浅野史郎のWEBサイト『夢らいん』

シローの走り書き

走るクマ

最初の一週間

2005.11.22

 知事を辞めてから、初めての「走り書き」になる。タイトルは変わるが、ほぼ毎日の日記とか、原稿の随時掲載とか、ホームページの基本的な線は変わらない。ここでは、昨日21日からが知事を辞めてからの「最初の一週間」になるので、タイトルそのままに、最初の一週間の感慨を走り書きしてみたい。

 19日(土)は、随行秘書なしの最初の出張であったので、その時のことにまず触れる。最初から失敗。日記にも書いたが、東京ビッグサイト国際会議場で開催の第二回「ローカル・マニフェスト検証大会」に出席するために、15日に引っ越した新居から仙台駅に向かった。その際に、資料を持ってくるのを失念。仙台駅まで妻に届けてもらって事なきを得たが、最初の最初から失敗である。知事を12年やっていると、秘書への依頼体質が染みついてしまっている。自立にはほど遠くなっていることを、こんな早い段階で知らされた。

 最初の一週間の最初の日は、宮城県社会福祉協議会の会長としての出勤から始まった。今年の4月に宮城県福祉事業団といきいき財団、そして社会福祉協議会が統合して、新生社会福祉協議会が発足した。その初代の会長に、皆様からの要請を受けて就任させていただいた。知事辞職とともに、それまでの非常勤から常勤になるが、引き続き会長を務めさせていただくことになった。勤務実態は、半常勤ということになる。
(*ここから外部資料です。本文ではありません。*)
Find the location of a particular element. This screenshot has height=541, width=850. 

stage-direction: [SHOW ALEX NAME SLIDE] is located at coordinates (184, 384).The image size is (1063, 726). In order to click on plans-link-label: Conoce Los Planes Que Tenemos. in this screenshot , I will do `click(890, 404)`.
知事を辞めたのだから、社会福祉協議会からも手を引くべきだという意見もあるし、やるなら完全に常勤でやれという声もある。給与が高過ぎるとの批判もあるが、勤務実態に合わせて、本来の給与の半分以下にさせてもらうことにしているから、その批判もあたらないだろう。

 そういった声は声として、私としてはこの仕事に意義を見出している。これからの宮城県で地域福祉を進めていくためには、実施部隊が必要である。福祉の実施主体は市町村であるが、行政が直接の実施にあたれる市町村は限られている。そこで、実施部隊として期待されるのは、市町村社会福祉協議会である。ところが、ほとんどの市町村社協には、人材、専門性、ノウハウが不足している。県の社会福祉協議会がその部分を補っていかなければ、どうにもならないだろう。
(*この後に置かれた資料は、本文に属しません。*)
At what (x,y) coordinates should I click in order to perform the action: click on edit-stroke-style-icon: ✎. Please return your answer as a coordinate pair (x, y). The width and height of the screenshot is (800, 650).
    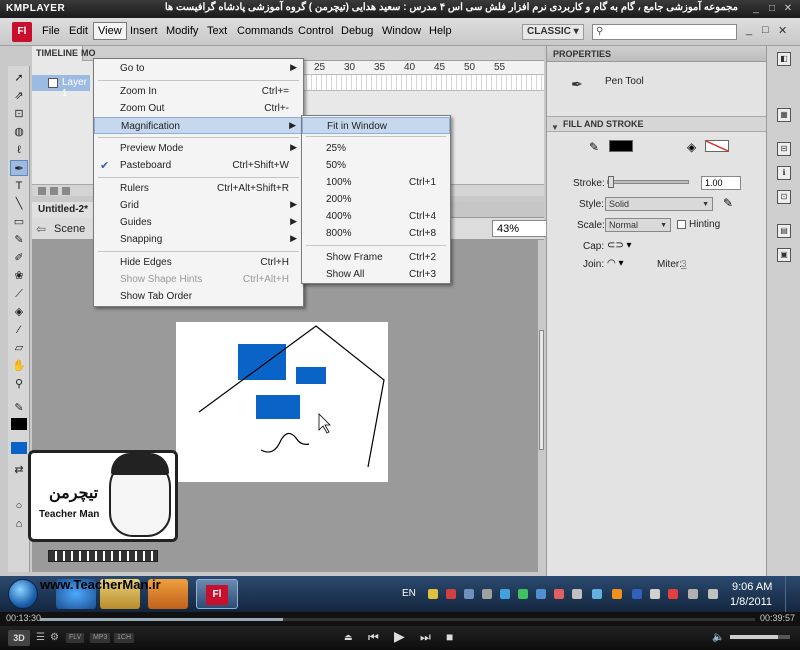
    Looking at the image, I should click on (728, 203).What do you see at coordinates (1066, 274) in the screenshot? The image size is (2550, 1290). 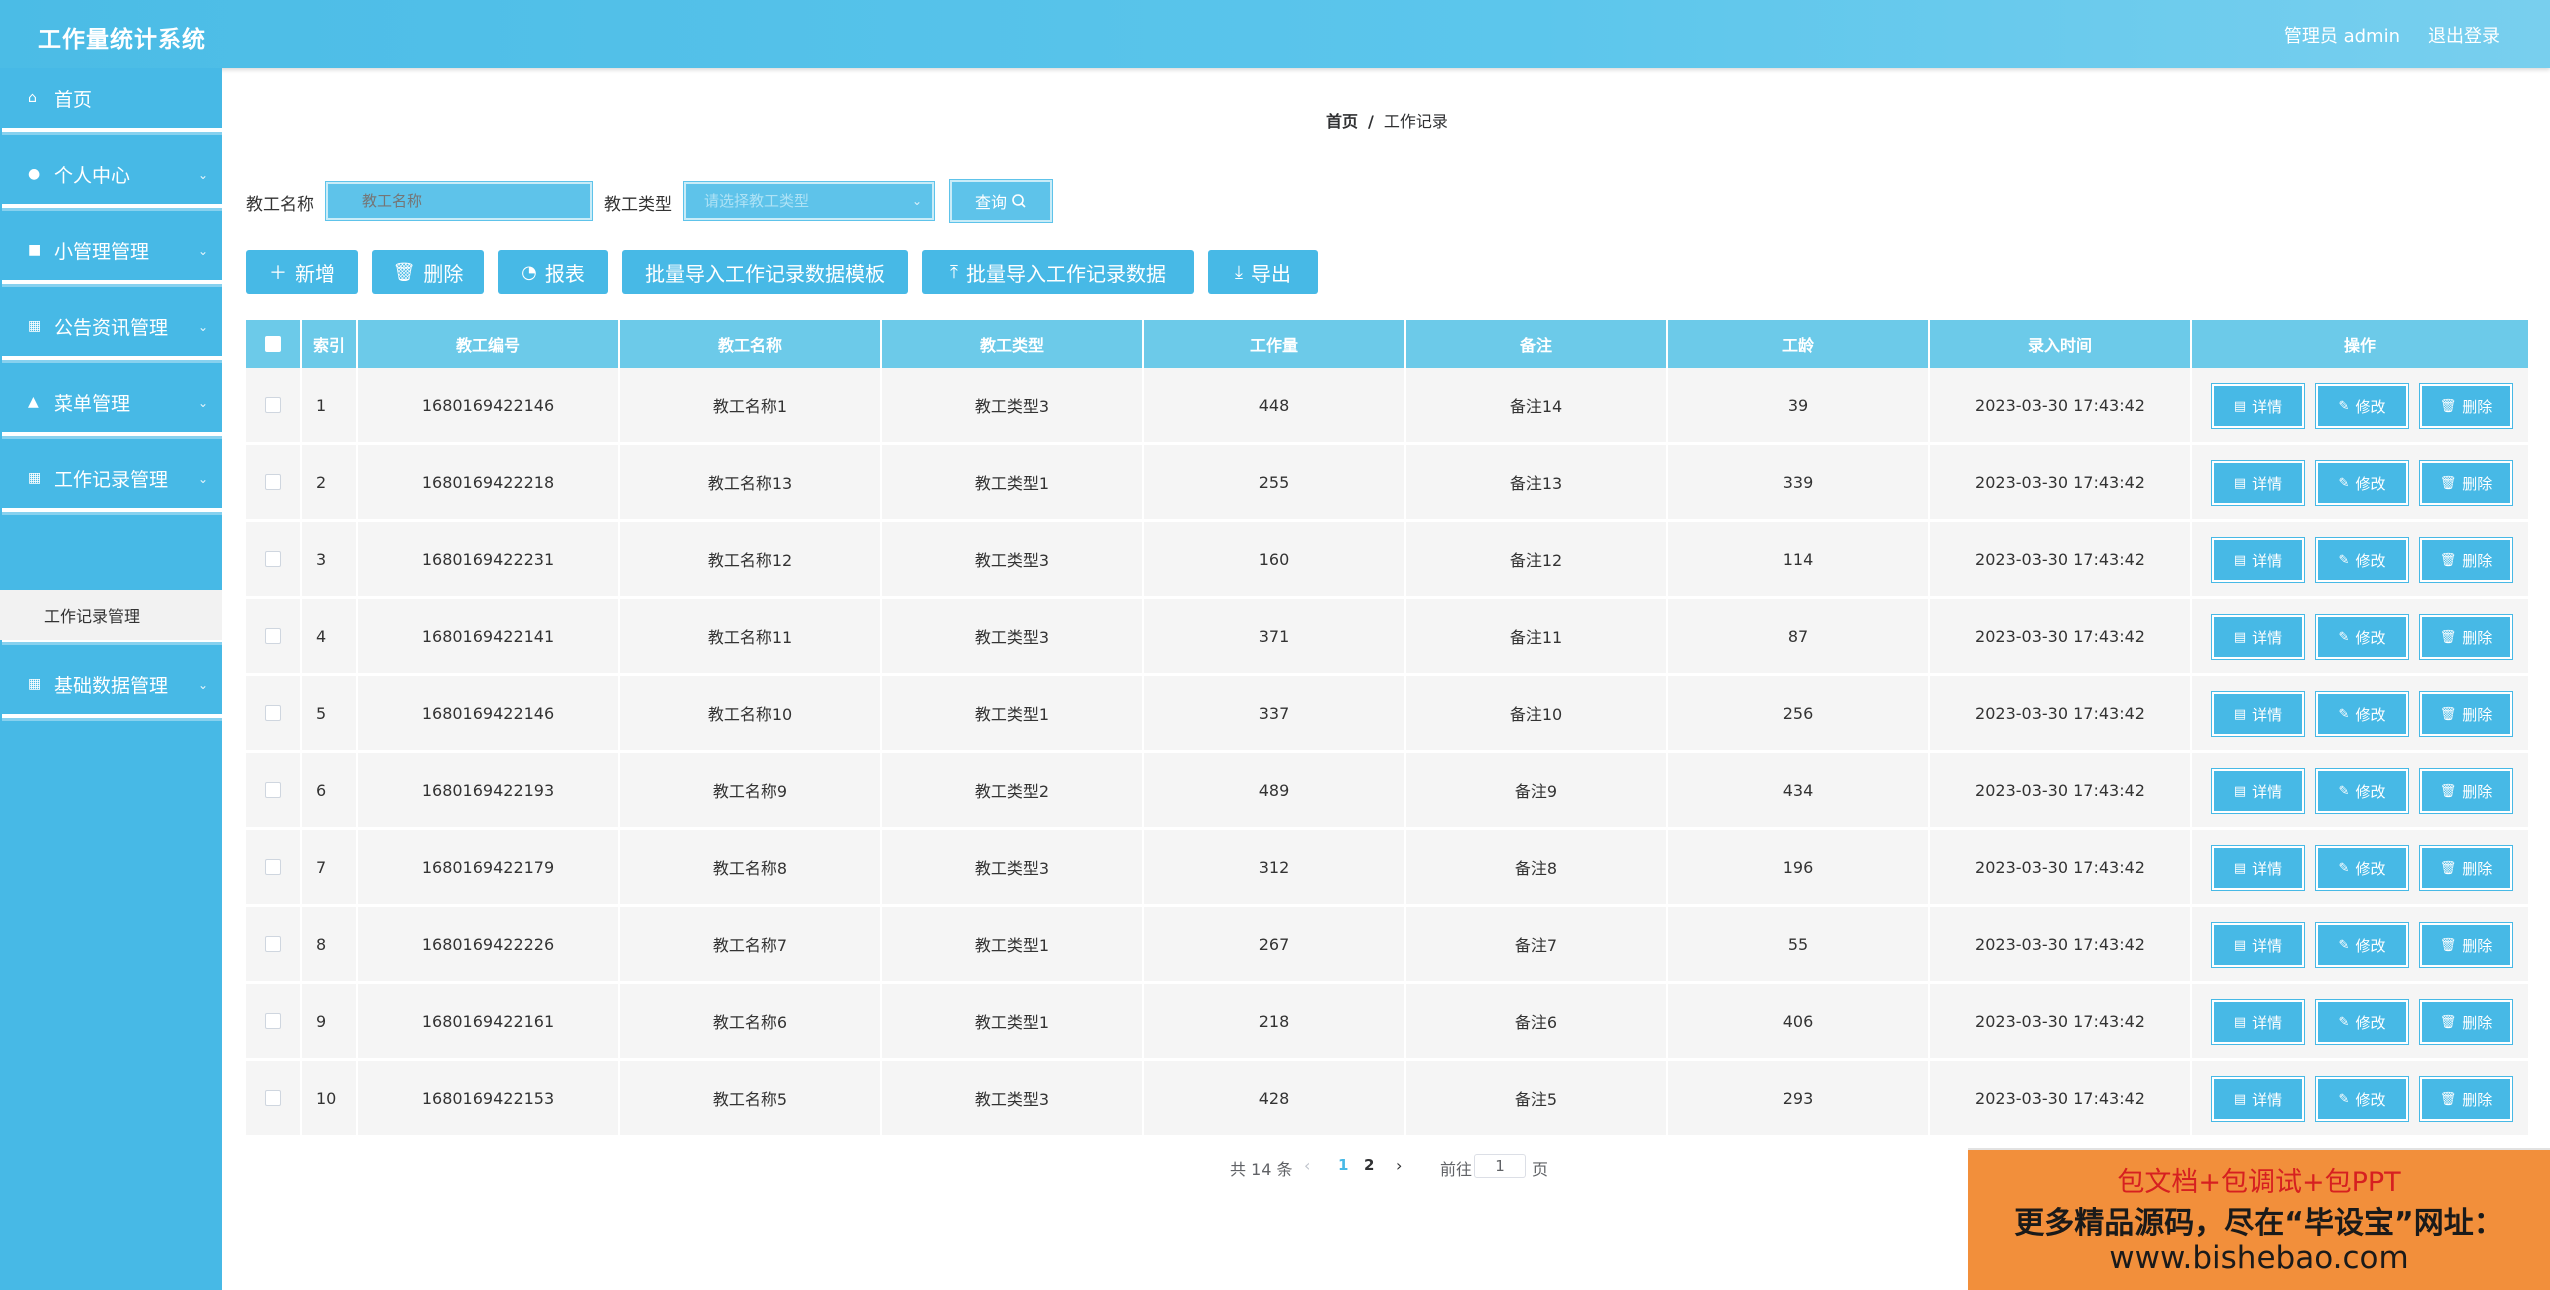 I see `import-data-button-label: 批量导入工作记录数据` at bounding box center [1066, 274].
 そこで、どうしても県社協の出番となる。これからの数年がとても大事である。この仕事に道筋をつけたい。田島良昭副会長が21日に退任するのは大きな痛手であるが、だからこそ、会長として力を発揮しなければならない。それほど思い詰めるほどでもないが、やりがいのある仕事として、心ときめくものがある。

 この職務もそうであるが、これからは、自分の得意なこと、好きなことだけしか仕事をしないつもりである。「喜んで!」という姿勢が基本となる。喜んでやることが、世のため人のためになり、職業にもなるとしたら、こんな幸せはない。
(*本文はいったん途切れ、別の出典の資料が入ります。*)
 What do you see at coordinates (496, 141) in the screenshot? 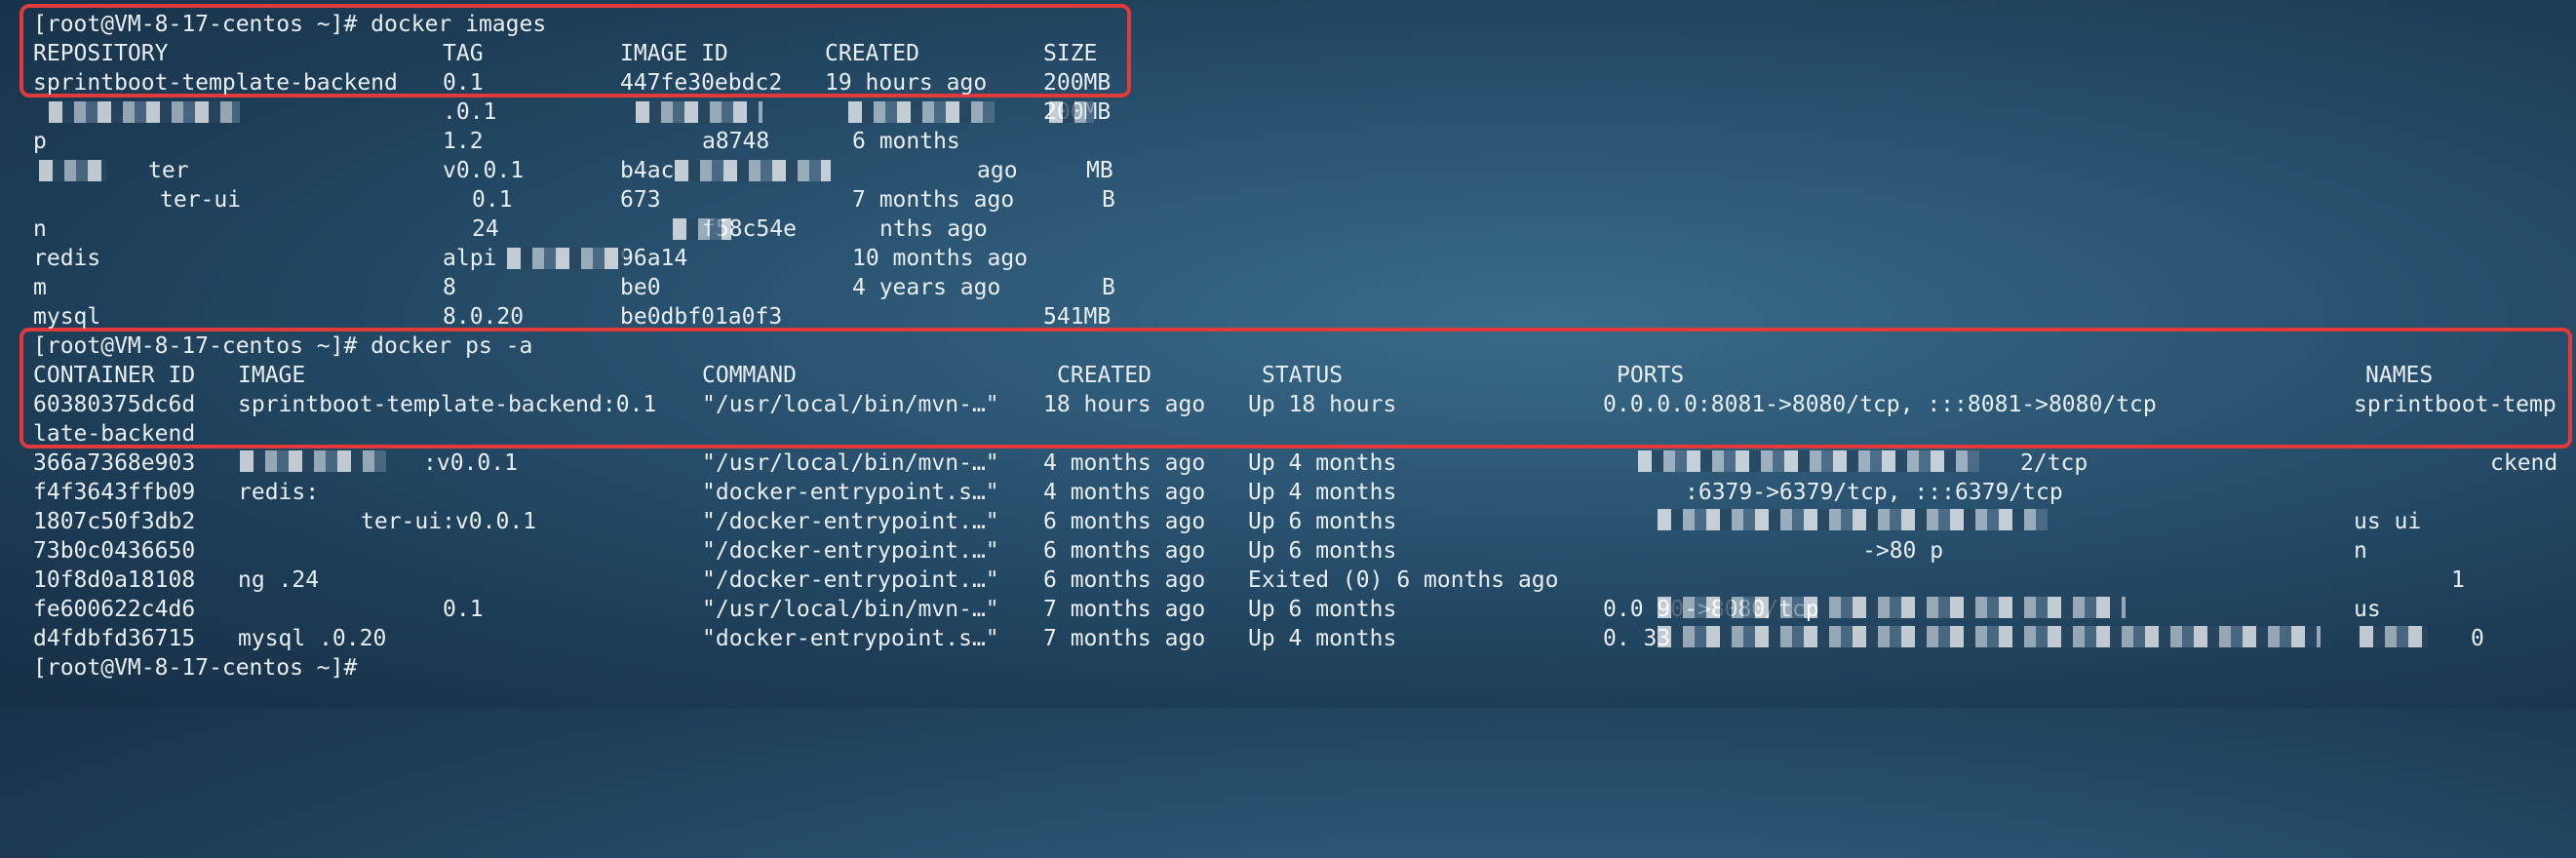
I see `image-row: p 1.2 a8748 6 months` at bounding box center [496, 141].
 まだ最初の一週間は終えていないが、人脈を広げるパーティー、医療・福祉に関する対談、地方自治に関する講演、時事問題にコメントするテレビ出演が予定されている。最初の一週間の出番としては順調である。最初の一週間を終えて充実感を感じるようであれば、これからに期待が持てる。

 いずれにしても、自立したばかりのよちよち歩きの状態から始まる。これも含めて、無限の可能性という言い方だってできるわけで、そう考えればわくわく感で一杯である。始めよければすべてよし。そのためにも、最善を尽くしたいものである。